Type Checking a Ruby Gem with Sorbet

I’m writing less ruby than I used too so I haven’t had much chance to try out sorbet, the type checker built by Stripe.

My experience with type checking in golang has made me curious though, and the similar-but-not-sorbet type checking experiments in ruby 3.0 and 3.1 suggest type checking might be part of the ruby landscape going forward.

Experimenting on a large codebase at work is tricky though, so to see how it works I’ve been playing in pdf-reader - a ruby gem I mantain. It’s modestly sized, has no databases or complex state to manage, and has no collaborators I need to coordinate with.

The Result

pdf-reader 2.7.0 ships with some type annotations in the gem. They’re in an rbi file within the gem rather than inline, and users of pdf-reader who also use sorbet will find much of their use of the PDF::Reader namespace will be type checked.

Here’s an example that incorrectly uses a string argument instead of an integer:

# typed: true

require 'pdf/reader'

PDF::Reader.open("somefile.pdf") do |pdf|
  puts pdf.page("1").text
end

And a sorbet type check will flag this file like so:

$ bundle exec srb tc
./foo.rb:6: Expected Integer but found String("1") for argument num https://srb.help/7002
     6 |  puts pdf.page("1").text
                        ^^^
  Expected Integer for argument num of method PDF::Reader#page:
    /home/jh/.rbenv/versions/3.0.3/lib/ruby/gems/3.0.0/gems/pdf-reader-2.8.0/rbi/pdf-reader.rbi:28:
    28 |    sig { params(num: Integer).returns(PDF::Reader::Page) }
                         ^^^
  Got String("1") originating from:
    ./foo.rb:6:
     6 |  puts pdf.page("1").text
                        ^^^
Errors: 1

How I got there

Much of the documentation for sorbet assumes types are being added to an application rather than a publicly shipped ruby gem.

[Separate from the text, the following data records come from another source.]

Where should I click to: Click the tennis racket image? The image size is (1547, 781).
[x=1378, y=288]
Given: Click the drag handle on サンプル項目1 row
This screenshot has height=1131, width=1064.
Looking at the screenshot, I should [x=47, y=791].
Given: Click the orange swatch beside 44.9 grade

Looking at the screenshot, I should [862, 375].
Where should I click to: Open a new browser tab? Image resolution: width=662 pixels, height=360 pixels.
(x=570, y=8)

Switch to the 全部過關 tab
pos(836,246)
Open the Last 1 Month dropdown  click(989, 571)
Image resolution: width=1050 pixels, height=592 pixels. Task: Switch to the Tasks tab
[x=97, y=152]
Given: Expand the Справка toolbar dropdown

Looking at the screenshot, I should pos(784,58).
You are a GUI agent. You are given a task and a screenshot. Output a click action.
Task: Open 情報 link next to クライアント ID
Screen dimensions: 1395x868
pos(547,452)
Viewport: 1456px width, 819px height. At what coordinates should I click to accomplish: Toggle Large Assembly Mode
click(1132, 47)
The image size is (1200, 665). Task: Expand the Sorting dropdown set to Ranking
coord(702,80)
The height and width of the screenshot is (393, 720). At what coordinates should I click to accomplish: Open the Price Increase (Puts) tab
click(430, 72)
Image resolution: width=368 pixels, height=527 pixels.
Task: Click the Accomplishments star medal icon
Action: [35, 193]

In that context, the type annotations can go inline with methods like this:

class PDF::Reader
  extend T::Sig

  sig { params(num: Integer).returns(PDF::Reader::Page) }
  def page(num)
    ...
  end
end

That’s no good for most ruby gems though. Extending T::Sig means the gem needs a run time dependency on sorbet, and all users of pdf-reader would suddenly gain a transitive runtime dependency on a native extension - even if they don’t want it.

For a gem I wanted the type annotations stored in rbi files, separate from the source files. This makes them more awkward to work with for development, but also means they’re an optional enhancement for users that want them.

Through trial and error, the process looked something like this. First, The basic Getting Started process from the sorbet docs:

  1. Add sorbet to the Gemfile (but not a runtime dep in the gemspec)
  2. bundle exec srb init in the project root to initialize the sorbet/ directory
  3. bundle exec srb tc. Type checking isn’t enabled yet, but this will flush out syntax and undefined constant errors
  4. Add the typed: true sigil to the top of source files that we want sorbet to type check
  5. Add a CI step that fails the build if type checking fails
  6. Commit the sorbet/ directory and updated source files to git

With the basics out of the way, I was ready to start annotating types. I ignored the docs that suggest adding these inline in the source files, and instead added them into a single file: rbi/pdf-reader.rbi that is included in my published gems.

To get started, I auto generated the rbi file and then adjusted it over time:

  1. Add parlour to the Gemfile (but not a runtime dep in the gemspec)
  2. Run bundle exec parlour a few times, tweaking the config file until I was happy with the result
  3. Run bundle exec srb tc to confirm the type annotations are working and not causing any type checking failures
  4. Start changing a few of the type annotations from T.untyped to real types (String, Numeric, etc) and re-run bundle exec srb tc to confirm no failures
  5. Commit rbi/ to git and update the gemspec to include it in the gem

Working with the type annotations in separate files to the source has been….. awkward. I’m not sure if parlour will be the right tool going forward - I’m hoping to explore alternative tooling that will make keeping the rbi file in sync a bit easier. For now though, parlour and some hand editing is where I’m at.